Em quatro anos, ao menos um outro modelo poderia ter sido posto à prova. Poderia, mas não foi. Vejamos o belo projeto Escola Aberta. Feito na boa vontade, suor e raça de milhares de voluntários em todo o Brasil, sua verba total em 2004 (a oriunda do governo da União) foi de R$ 6 milhões, metade do Ministério da Educação e a outra metade do Ministério do Trabalho e do Emprego. Detalhe é que de cada três atividades do Escola Aberta, duas são práticas desportivas ou das chamadas áreas correlatas. Não que este projeto seja exclusivamente voltado para o esporte, mas seus oficineiros, monitores, pais, professores e alunos terminam montando equipes nas escolas. Obviamente, na maioria das vezes, estes times de diversas modalidades são custeados com parcos recursos próprios. Como sempre, nas finais de torneios escolares abundam nobres representantes da classe política, posando de eficientes gestores do suor alheio.

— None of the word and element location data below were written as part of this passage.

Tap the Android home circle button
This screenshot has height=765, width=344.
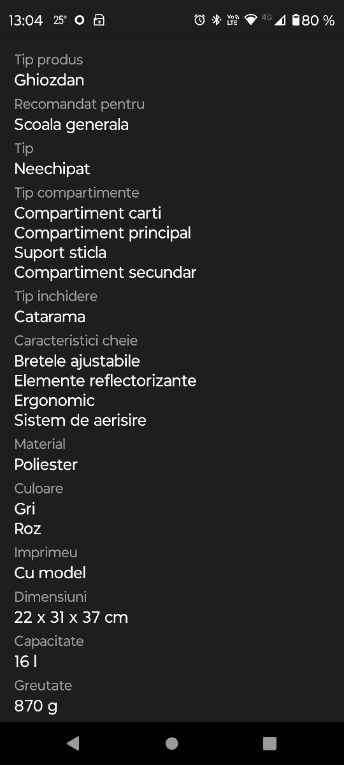pos(171,743)
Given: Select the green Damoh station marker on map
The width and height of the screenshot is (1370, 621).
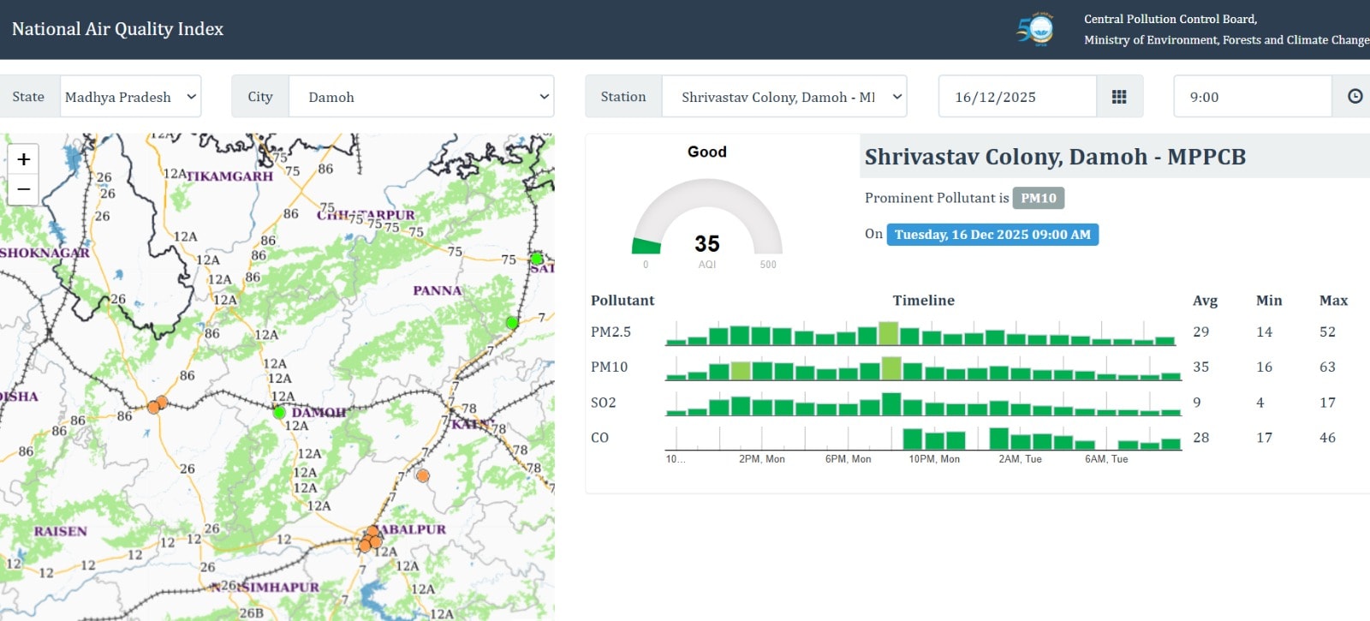Looking at the screenshot, I should coord(279,413).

É certo que o Projeto Escola Aberta é realizado em co-gestão com a Unesco e em parceria com governos estaduais e municipais. Muitas vezes, os estados afirmam estes convênios por conta própria, vinculando-se às mega empresas do chamado terceiro setor. Outra vez, não remuneram aos seus oficineiros e apontam a “grande saída” para o desenvolvimento da cultura, do esporte e da sociedade civil brasileira. Mais isenção fiscal. Não precisamos perder tempo aqui identificando as super ONGs, sempre ativas parceiras voluntárias de gabinetes de primeiras damas e outras estruturas de “grande utilidade” no aparelho estatal brasileiro. Tamanha ausência de governo acaba gerando mais frustração para milhares de estagiários de educação física, ainda jovens idealistas do esporte como forma de socialização e que quase nunca recebem suas “vultosas” bolsas de R$ 130,00 por mês.

Por fim, cabe uma reflexão. As faculdades de educação física estão super lotadas, o mercado de trabalho para estes profissionais diminui a cada dia, temos uma academia de ginástica por esquina e ainda assim não existe um plano nacional de desenvolvimento do esporte de base, que funcione. Vão pôr a culpa na herança maldita, aliás, deveras amaldiçoada. Mas, após quatro anos, algo distinto da adulação de cartolas e empresários, poderia ter sido feito.

Como nada fizeram e possivelmente quase nada farão, nos resta apoiar aos oficineiros e voluntários do esporte, anônimos ativistas que fazem a diferença nas quadras e terrenos baldios Brasil adentro.